We visited good friends who had a house on Cottage Row, which overlooked Green Bay. We spent our time swimming and sailing, riding bikes and taking in a fish boil dinner, which is disdained by settled-in Door County summer people as being horribly declasse and touristy. It was fun. We spent a rainy day on the porch. That night, the northern lights put on an effulgent demonstration for us.

Fish Creek was indelibly charming; it is an important piece of my summer places jigsaw puzzle, one composed of happy times spent in rented or borrowed quarters in places such as the eastern end of Long Island; a rocky harbor in Maine; a venerable lodge on Petit Jean Mountain in Arkansas; a little house on stilts on Grand Isle, La,; a past-its-prime but cozy hotel in Michigan.

Because of the essential summer place-ness of them, one might expect they'd run together, but I savored my time in each one with a magnifying glass of memory, so each exists in high relief.

I have Mike Loynd and his "Chocolate Oirish Taters" to thank for prompting this eruption of happy memories, and as I look at them through the magic of imagination I see they are arranged neatly like seashells and sand dollars and beach glass and wave-smoothed stones on a tabletop.
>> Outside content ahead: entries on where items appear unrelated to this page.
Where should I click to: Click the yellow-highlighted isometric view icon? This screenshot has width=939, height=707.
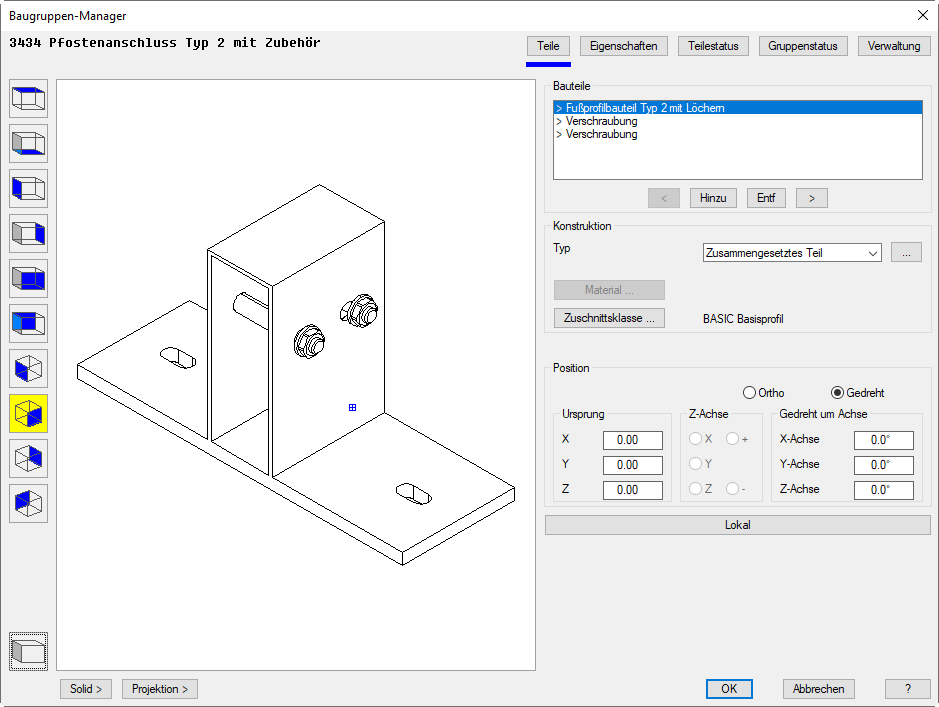28,414
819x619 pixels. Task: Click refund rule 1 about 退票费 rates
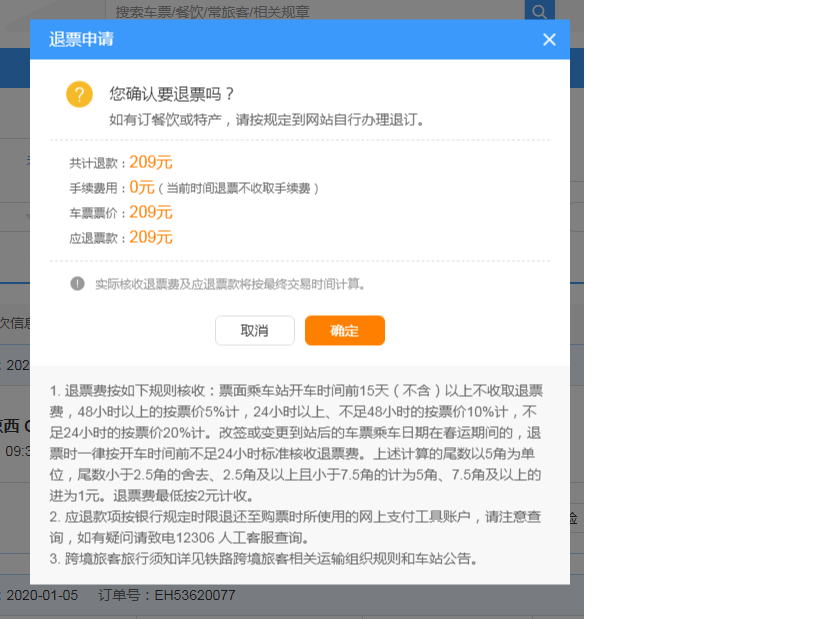coord(296,442)
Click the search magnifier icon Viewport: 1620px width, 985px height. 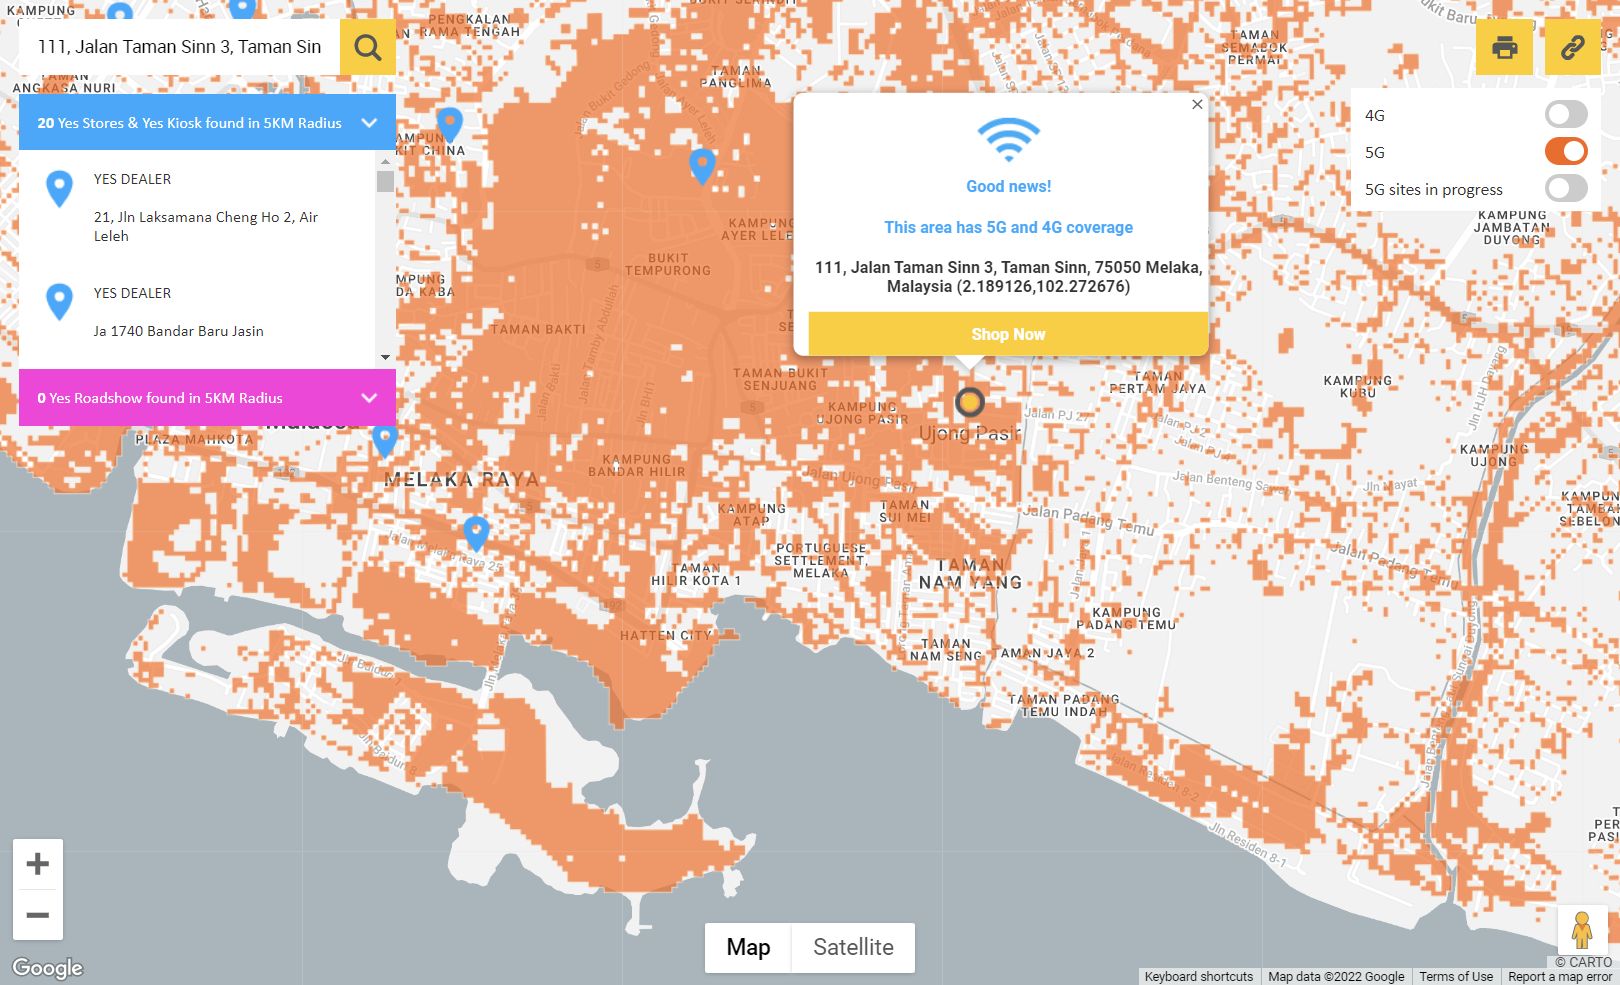[367, 46]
Remembrances of times lost to us often are burdens that impose outrageous and painful psychological demands. I have my share of those, but they do not include these memories of summer places I've visited and enjoyed. On the contrary, they elevate this time of summer's conclusion we are experiencing right now, a time bathed in special radiance, to status as a fifth season, a short, peaceful, happy time, a season of qualities quite individual, a season very much its own.

Robert W. Duffy reported on arts and culture for St. Louis Public Radio. He had a 32-year career at the Post-Dispatch, then helped to found the St. Louis Beacon, which merged in January with St. Louis Public Radio. He has written about the visual arts, music, architecture and urban design throughout his career.